Particularmente, eu gosto da expressão “de tal maneira” que aparece no versículo em apreço e em outras belas passagens bíblicas, como João 3.16 (Deus amou o mundo de tal maneira que deu o seu filho unigênito…). Tal expressão pode estabelecer tanto uma relação de causa e consequência, quanto de intensidade (tamanho vigor, tal força, tão intensamente). Pode ser utilizada para enfatizar a forma como algo é feito ou realizado; indicar que algo foi feito de uma maneira específica, destacando a intensidade ou particularidade da ação; realçar a maneira como algo foi executado, transmitindo a ideia de que foi feito de forma precisa, cuidadosa ou excepcional. Pode ainda destacar a qualidade, eficiência ou exclusividade de uma ação. Em suma, equivale à maneira adequada para que se alcance uma finalidade.

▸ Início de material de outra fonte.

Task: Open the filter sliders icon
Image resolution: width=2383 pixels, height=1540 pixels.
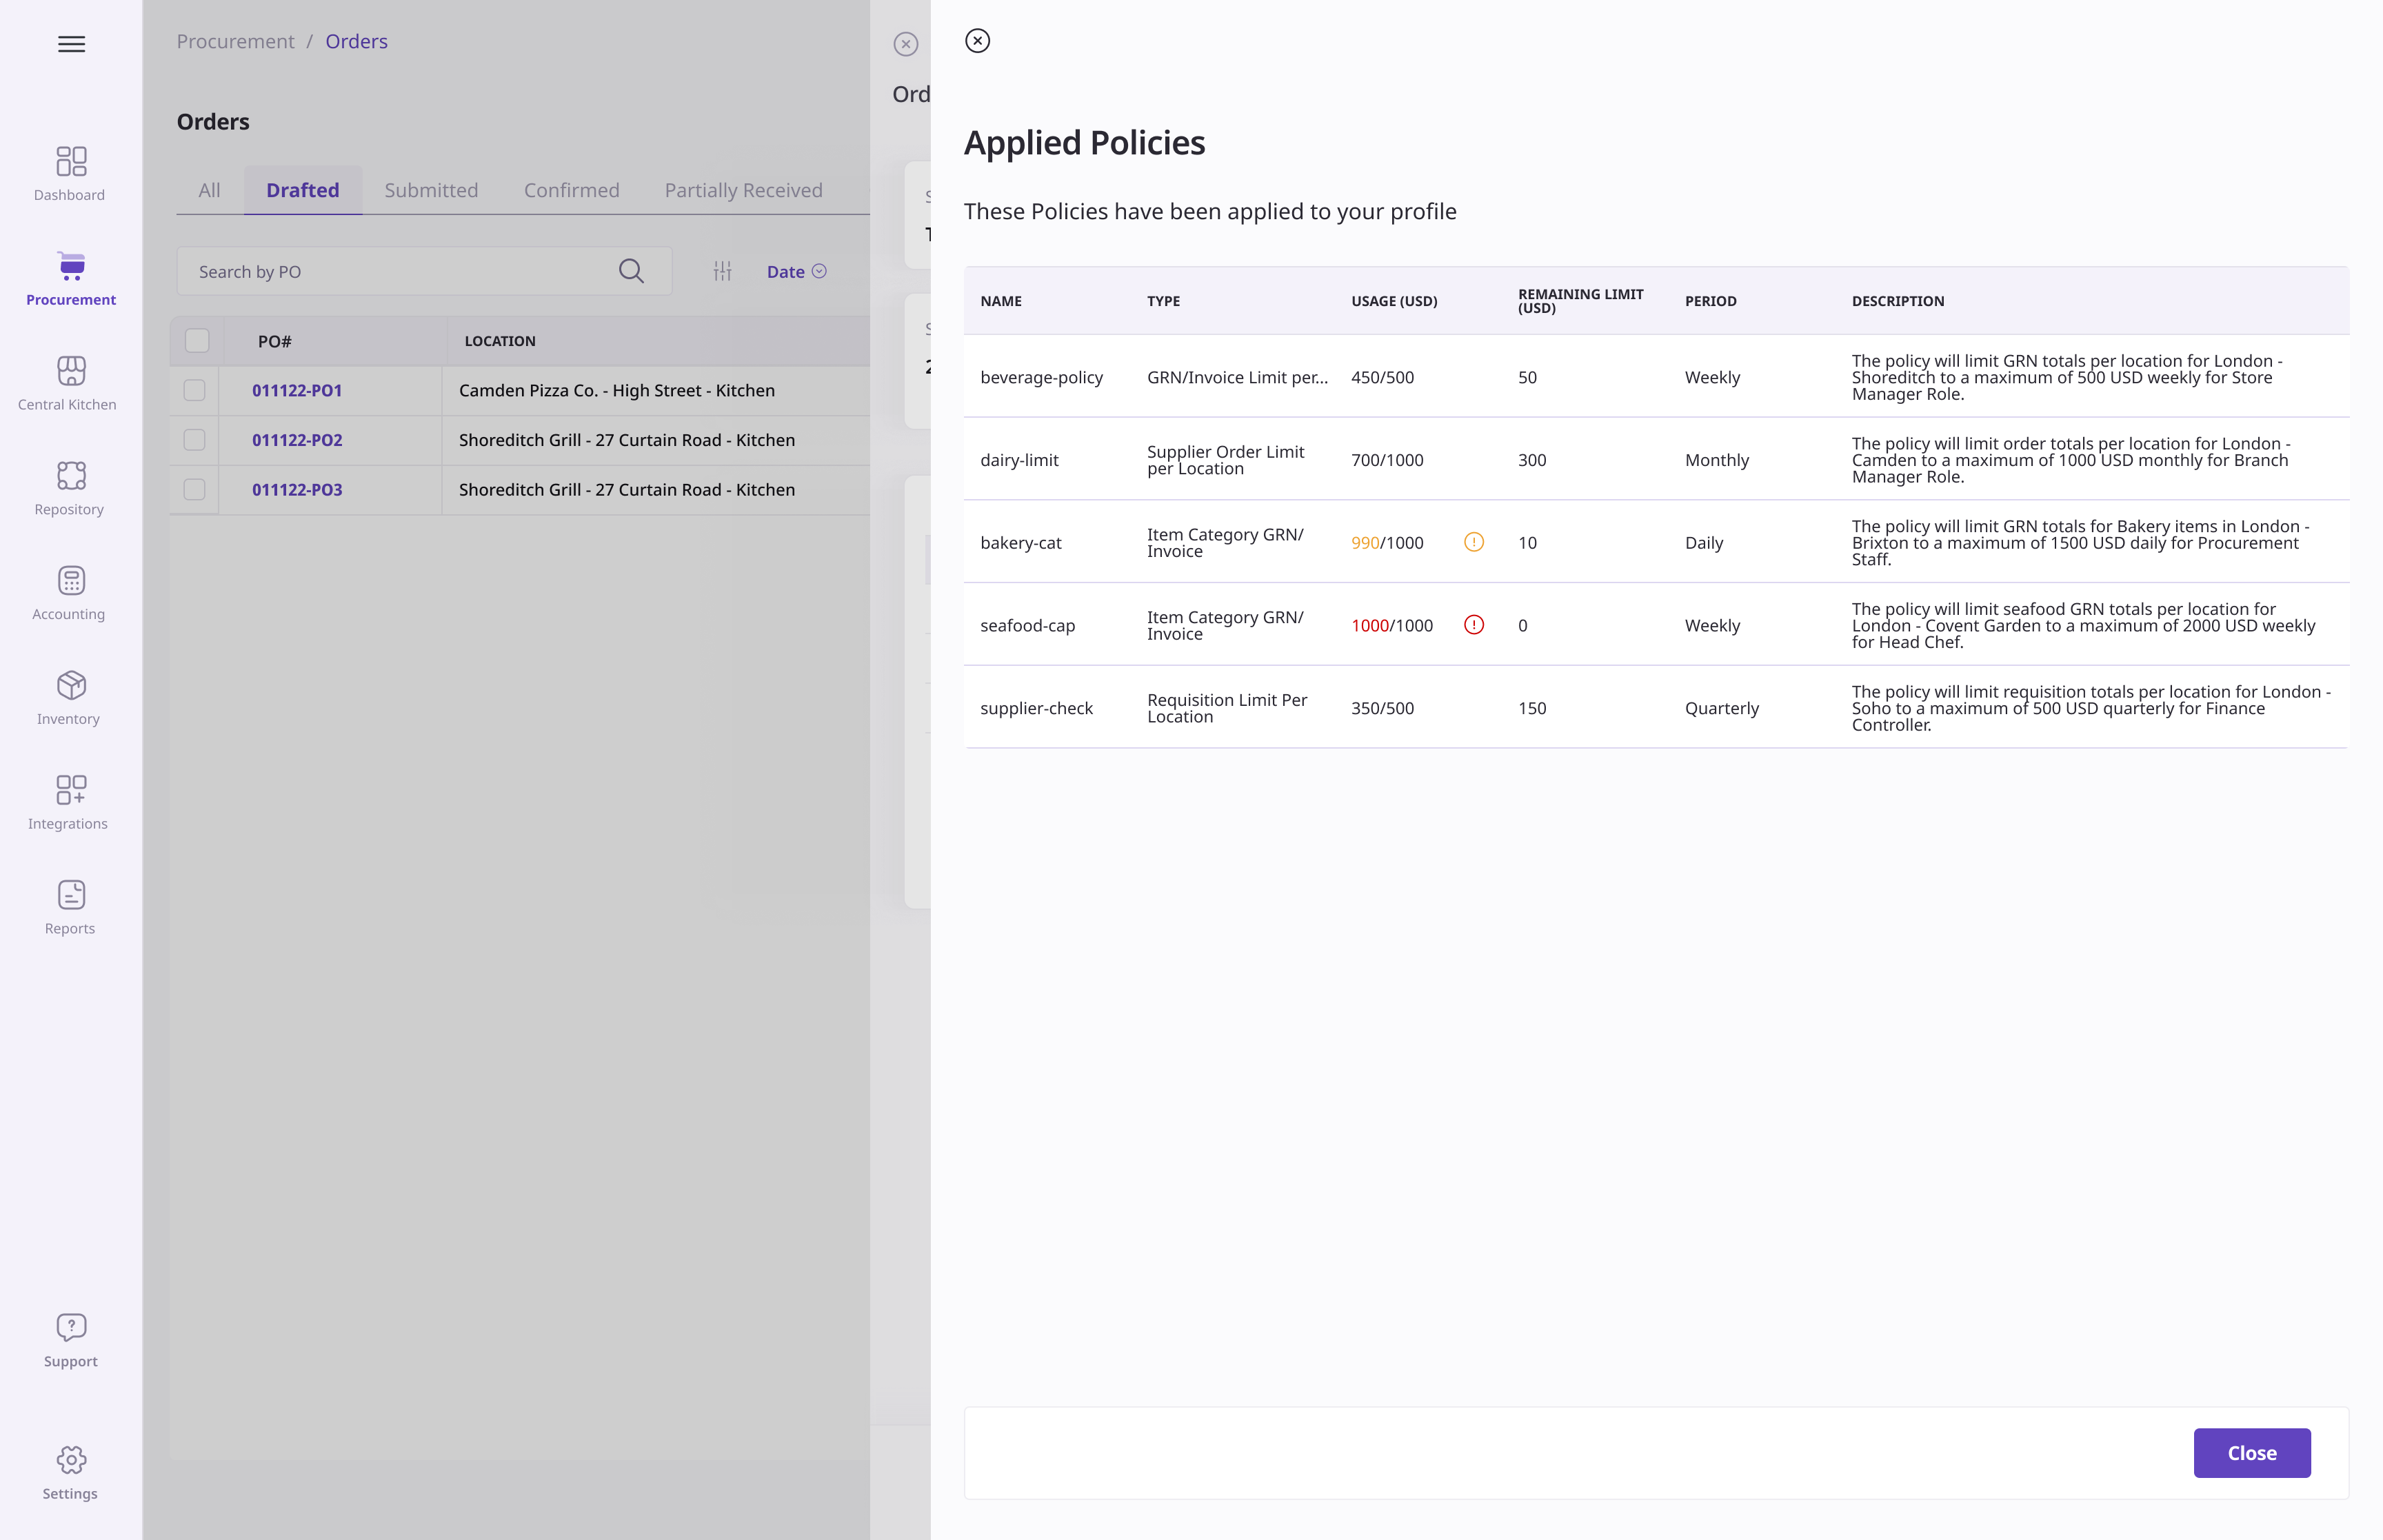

Também é imprescindível entender que o coração sábio simboliza um estado de discernimento, aceitação e inteligência emocional, alcançado por meio de nossa experiência de vida (desafios, aprendizados e reflexões), do cultivo da empatia (relacionamentos significativos e prática da escuta sensível) e do desenvolvimento da autoconsciência (meditação, introspecção e autoanálise). A sabedoria, então, é resultado da nossa experiência de vida, das escolhas que fazemos e do desenvolvimento de uma mentalidade equilibrada.

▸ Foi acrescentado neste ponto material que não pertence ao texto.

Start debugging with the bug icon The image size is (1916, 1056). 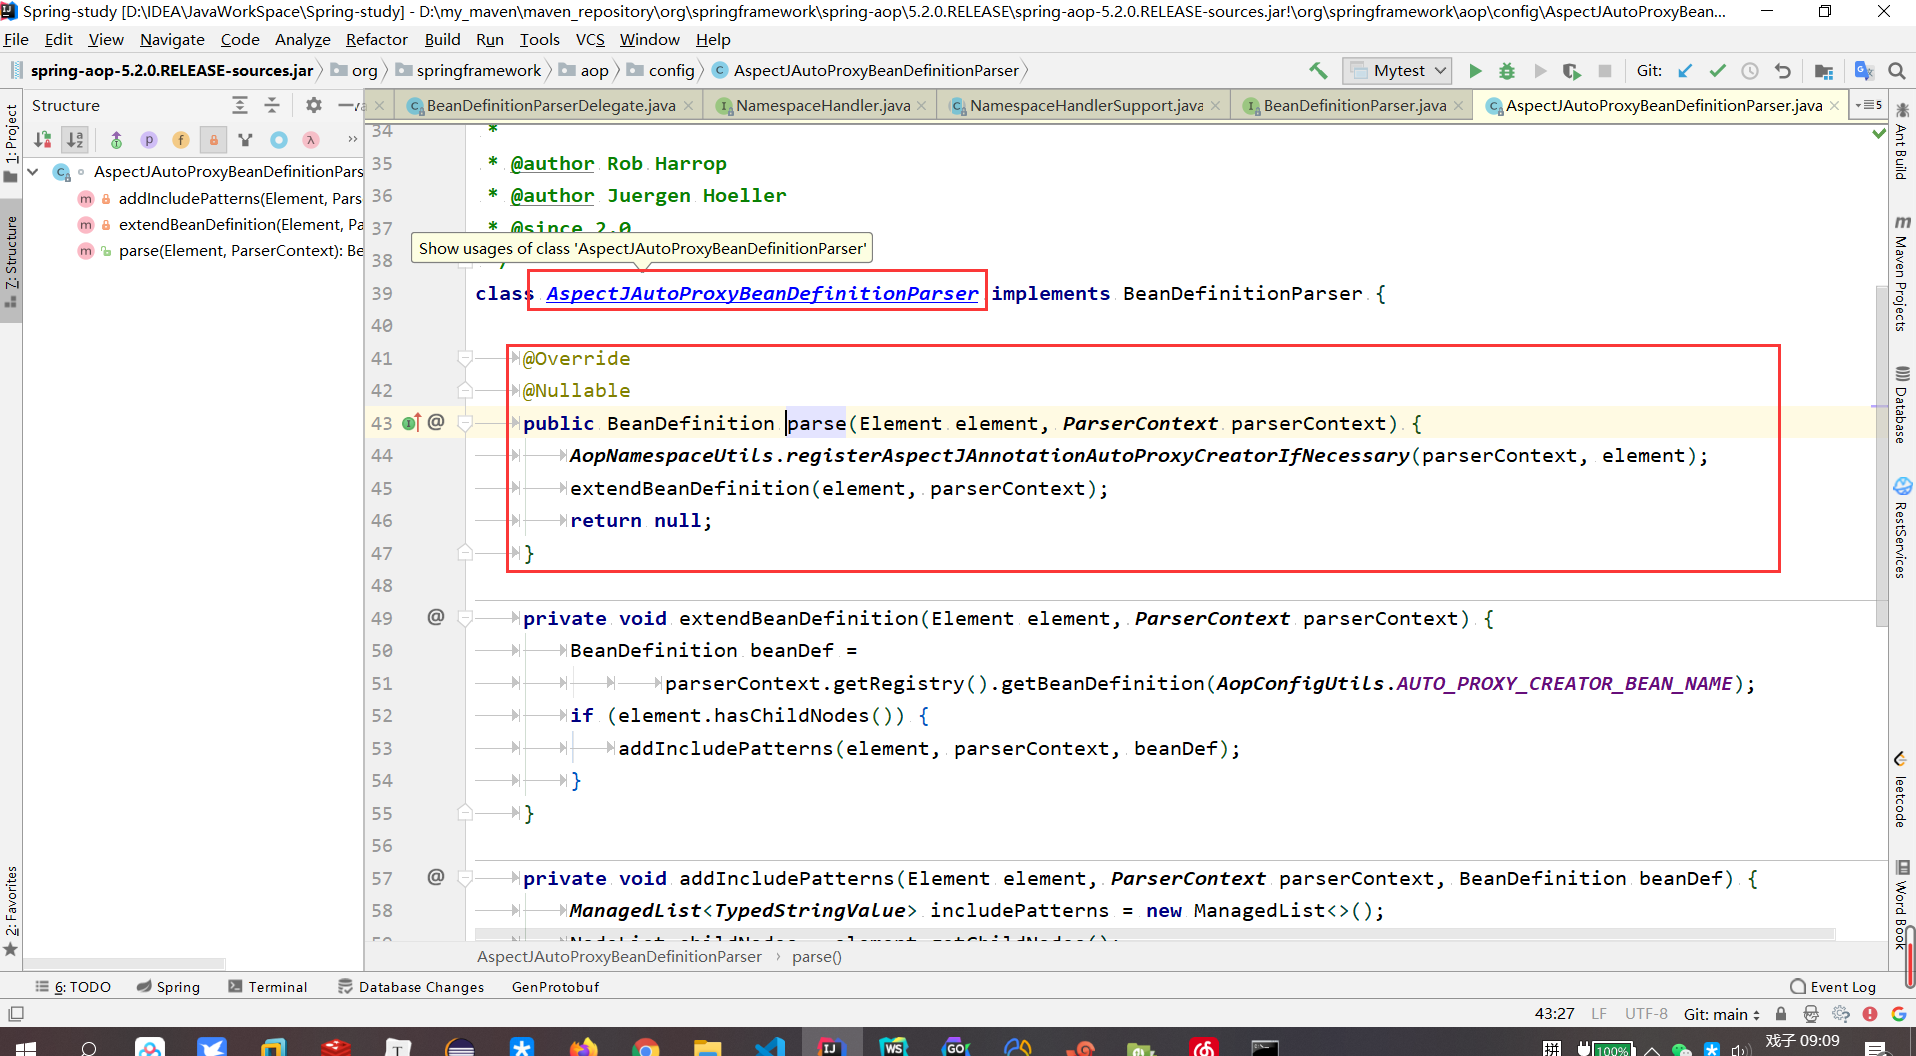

Para Deus, um dia e mil anos são a mesma coisa; para nós 70 ou 80 anos é pouco, considerando a eternidade. Por isso, devemos orar como Moisés, a fim de termos uma sábia compreensão da brevidade de nossa vida, ao mesmo tempo uma certeza de que a vida presente é uma preparação para a vida vindoura. E que “seja sobre nós a graça do Senhor, nosso Deus, confirmando as obras das nossas mãos”, em relação ao seu Reino, às nossas famílias e a nós mesmos, no cultivo do autoconhecimento em verdade, amor, beleza, fidelidade, temporalidade e sabedoria.
Amém e amém!
Josué Mendes é professor, escritor e acadêmico ocupante da Cadeira 12 da Academia Evangélica de Letras do Distrito Federal – AELDF.